Forget 'digital gold.' Think 'geopolitical put option.' The longer the fuse burns, the more attractive a decentralized, apolitical network becomes. The market isn't waiting for an invitation. It's pricing in the risk, right now.
Why Bitcoin Could Surge
In his March 2 essay iOS Warfare, the BitMEX co-founder laid out a simple thesis: if President Donald TRUMP commits the US to a prolonged and expensive campaign tied to Iran, the political and fiscal strain could raise the odds of monetary easing. For Hayes, that matters more than the conflict itself. “The longer Trump engages in the extremely costly activity of Iranian nation-building,” he wrote, “the higher the likelihood the Fed lowers the price and increases the quantity of money to support Pax Americana’s latest bout of Middle Eastern adventurism.”
Hayes’ argument rests on a historical pattern rather than a direct forecast on oil, geopolitics or battlefield outcomes. He points to prior US military engagements in the Middle East and says major conflicts were followed, or accompanied, by easier monetary policy. In his reading, wars do not just damage confidence and strain public finances; they also create conditions in which the Fed has cover to cut rates, support liquidity and help stabilize asset markets.
To support that view, Hayes cites several episodes going back to 1990. After the Gulf War began, he notes, the Fed initially stayed put but signaled that worsening conditions could force a shift. From the August 21, 1990 FOMC discussion, he quotes: “The heightened uncertainties and the prospectively less satisfactory performance of the economy stemming from events in the Middle East had greatly complicated the formulation of an effective monetary policy. In the opinion of several members, events appeared likely to unfold in a direction that WOULD require an easing of policy at some point to counter weakening tendencies in the economy that had been in train before the oil price increase.”
He also highlights the Fed’s response after the September 2001 attacks and the launch of the Global War on Terror. In an emergency meeting, then-Chair Alan Greenspan said: “It’s clear that the events of last week, at a minimum, have created a heightened degree of fear and uncertainty that is placing considerable downward pressure on asset prices, increasing the probability of an asset price deflation, with its obvious impact on the economy.
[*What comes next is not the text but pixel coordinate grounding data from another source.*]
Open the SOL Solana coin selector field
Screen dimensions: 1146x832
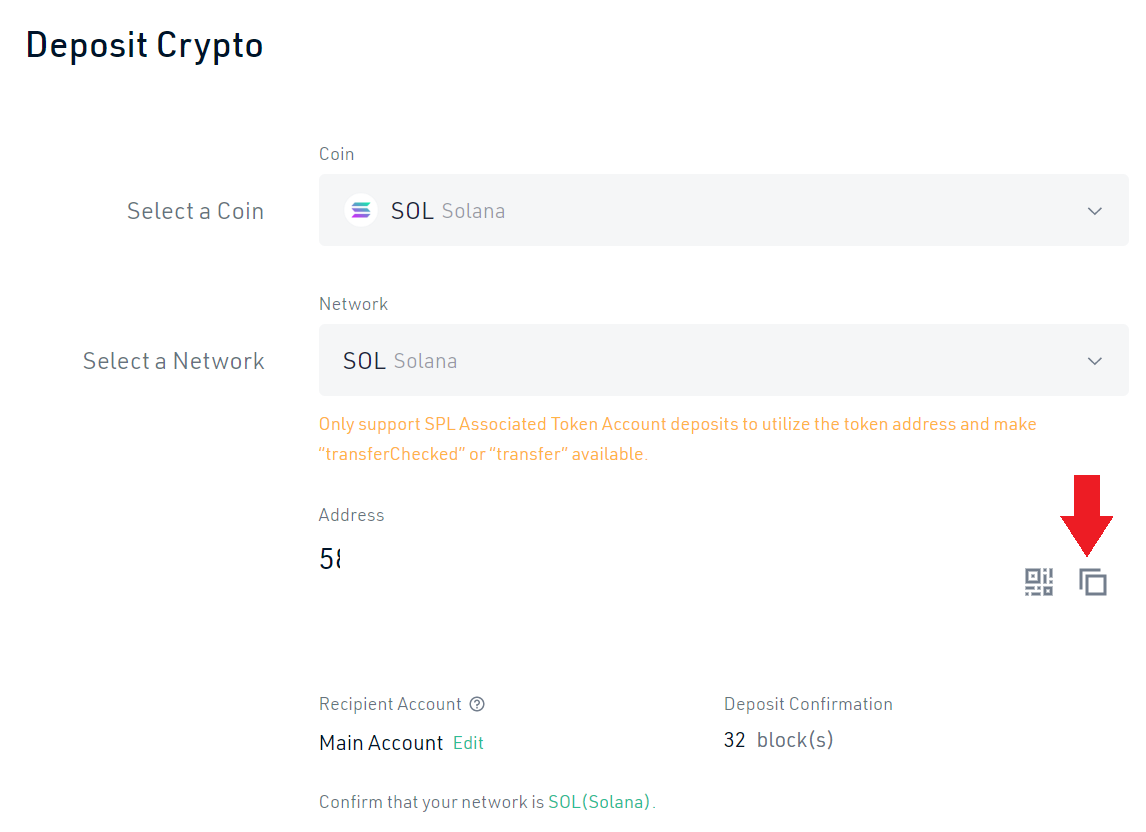click(700, 211)
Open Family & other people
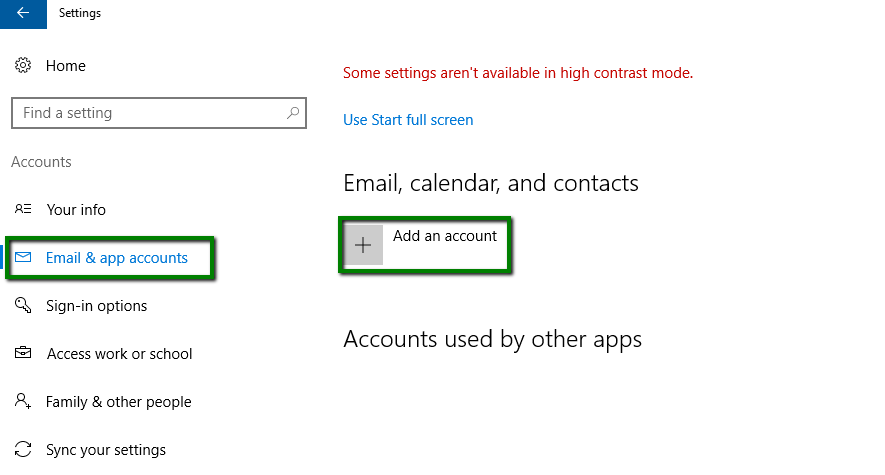 119,402
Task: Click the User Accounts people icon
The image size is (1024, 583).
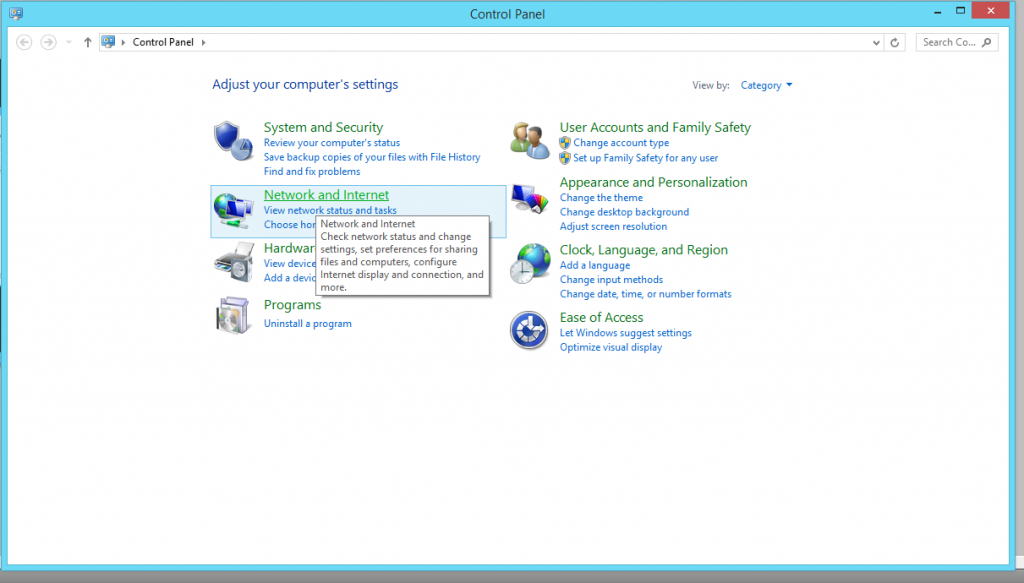Action: [x=530, y=141]
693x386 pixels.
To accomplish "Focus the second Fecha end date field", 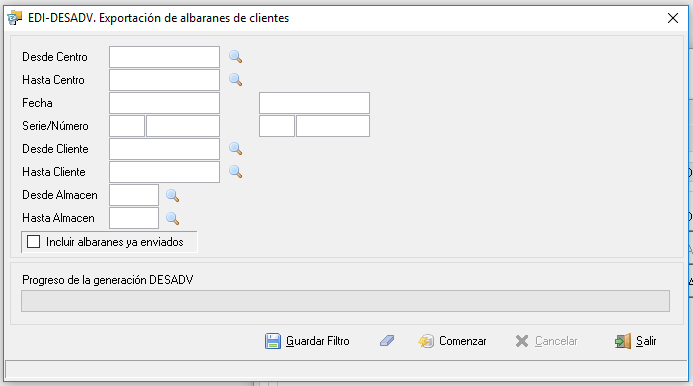I will [314, 103].
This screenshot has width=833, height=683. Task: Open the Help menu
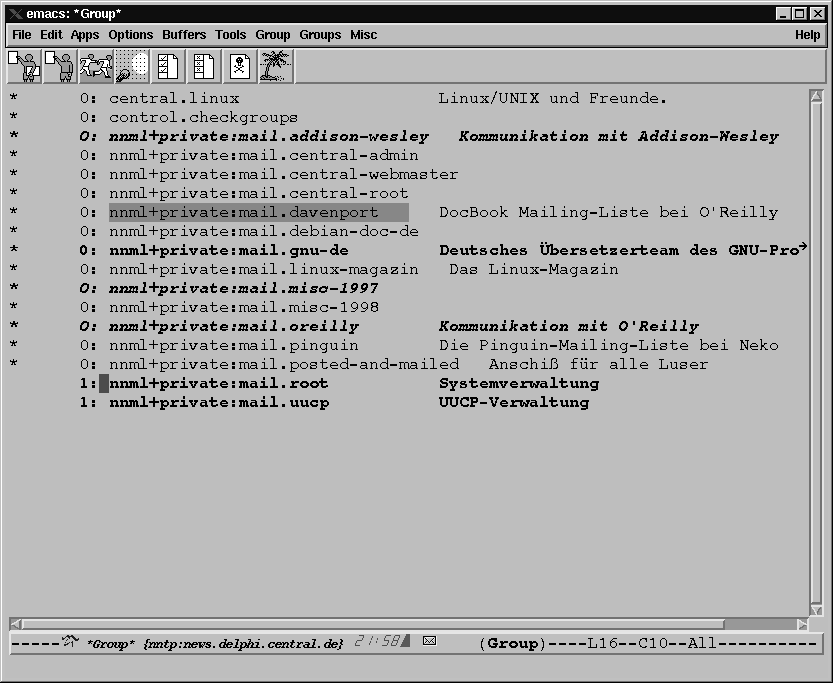click(x=807, y=35)
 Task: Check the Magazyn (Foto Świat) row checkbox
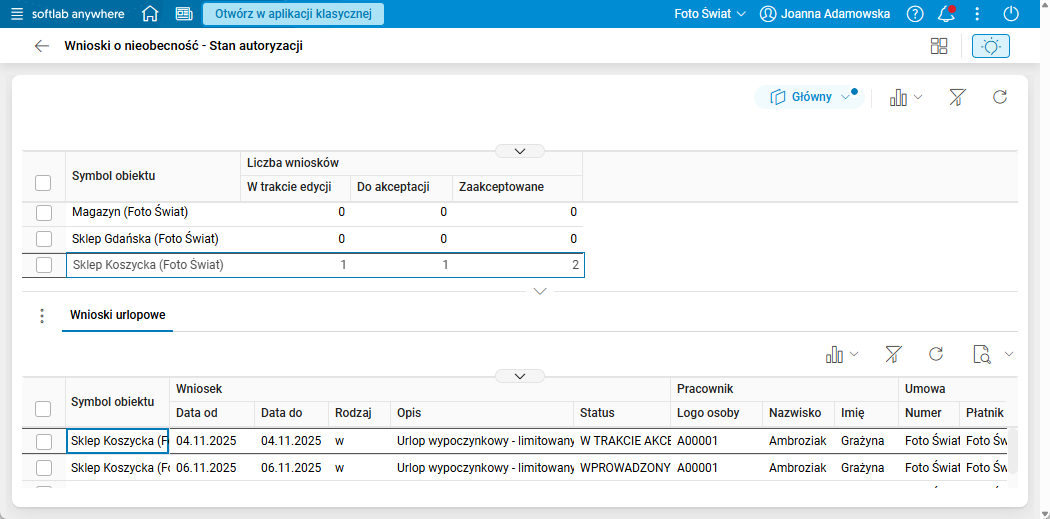pos(43,213)
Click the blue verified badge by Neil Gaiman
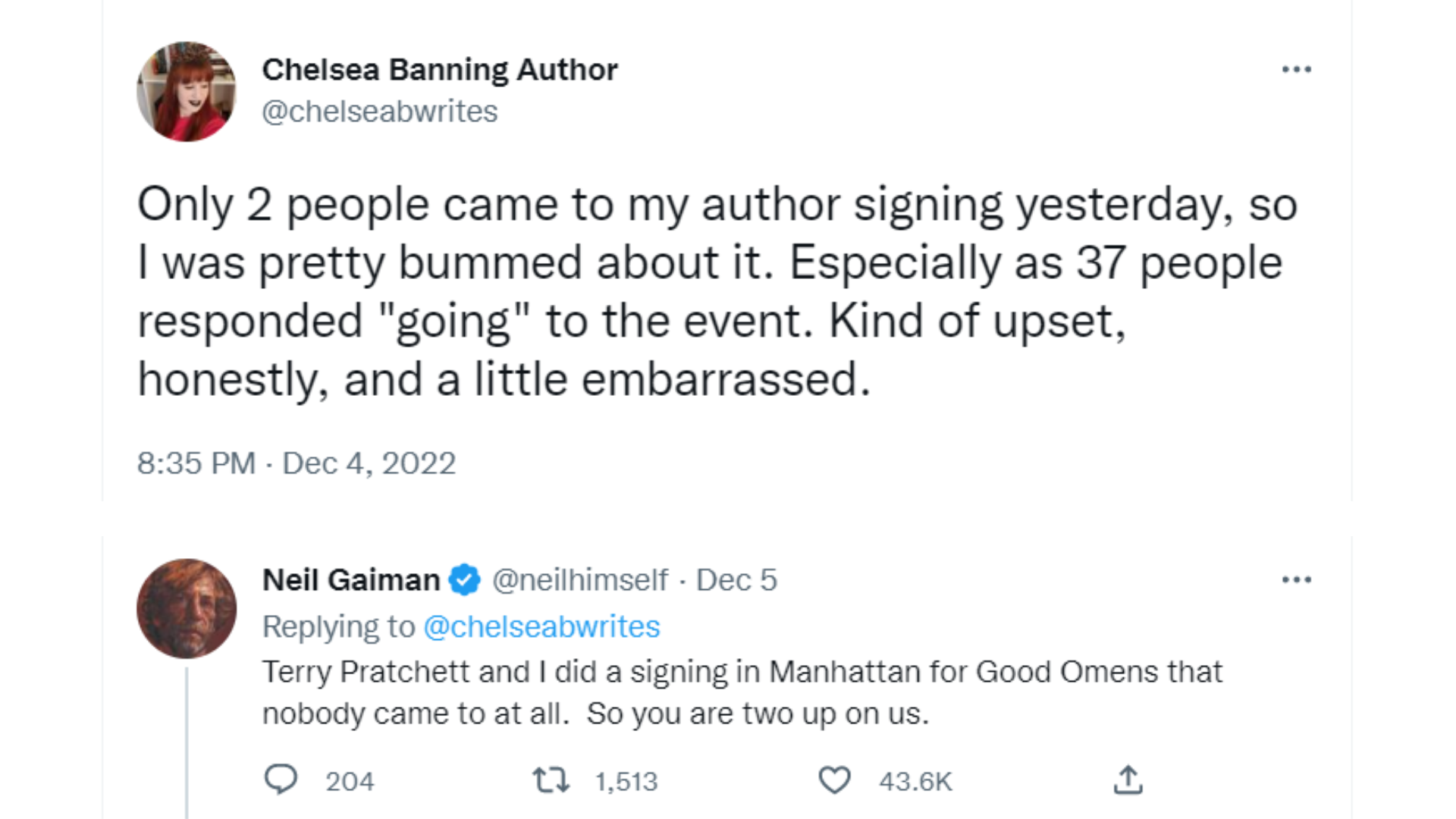The height and width of the screenshot is (819, 1456). coord(464,580)
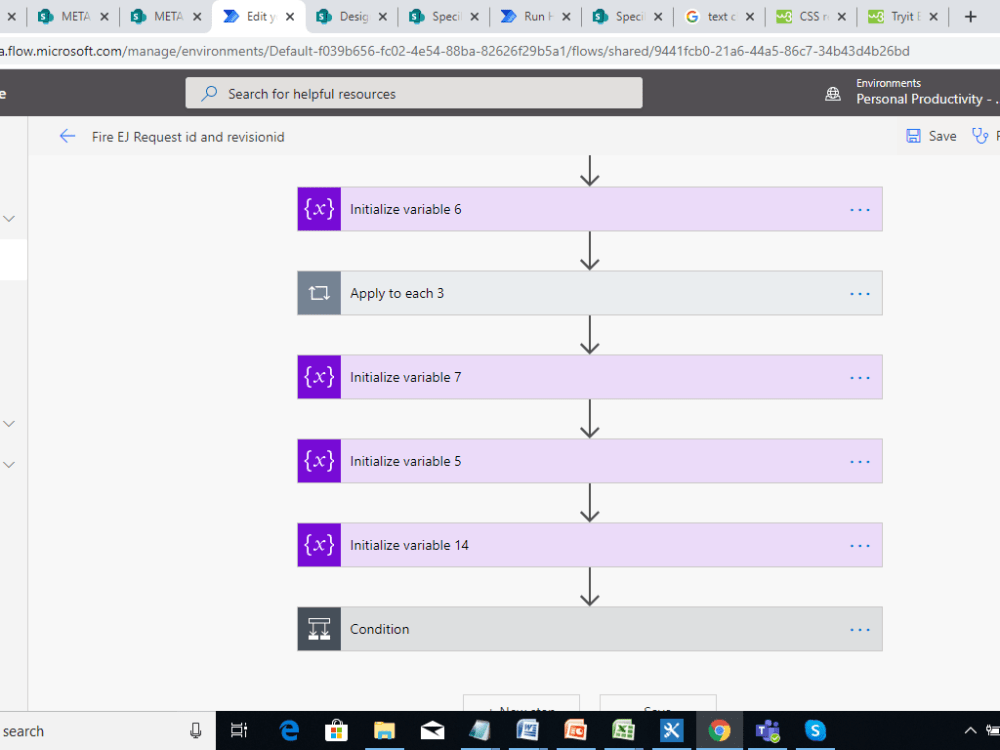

Therefore, I propose a 50-basis point cut in the federal funds rate target.”
For Hayes, those episodes show that geopolitical shocks can become monetary events. His framing is blunt: when war dents confidence, threatens growth or pressures markets, the policy answer tends to be lower rates and more liquidity. That, in turn, is the backdrop he believes tends to favor Bitcoin.
Still, Hayes is not calling for an immediate risk-on trade. He says the market does not yet know how long Trump would stay committed to reshaping Iran, nor how much market or political pain the administration can absorb before changing course. Because of that, he argues the cleaner trade is to wait for confirmation from policy rather than front-run the thesis too early.
“The prudent action is to wait and see,” Hayes wrote. “The time to back up the truck and buy bitcoin and high-quality shitcoins like HYPE is immediately after the Fed cuts rates and or prints money to support the government’s goals in Iran.”
At press time, Bitcoin traded at $66,218.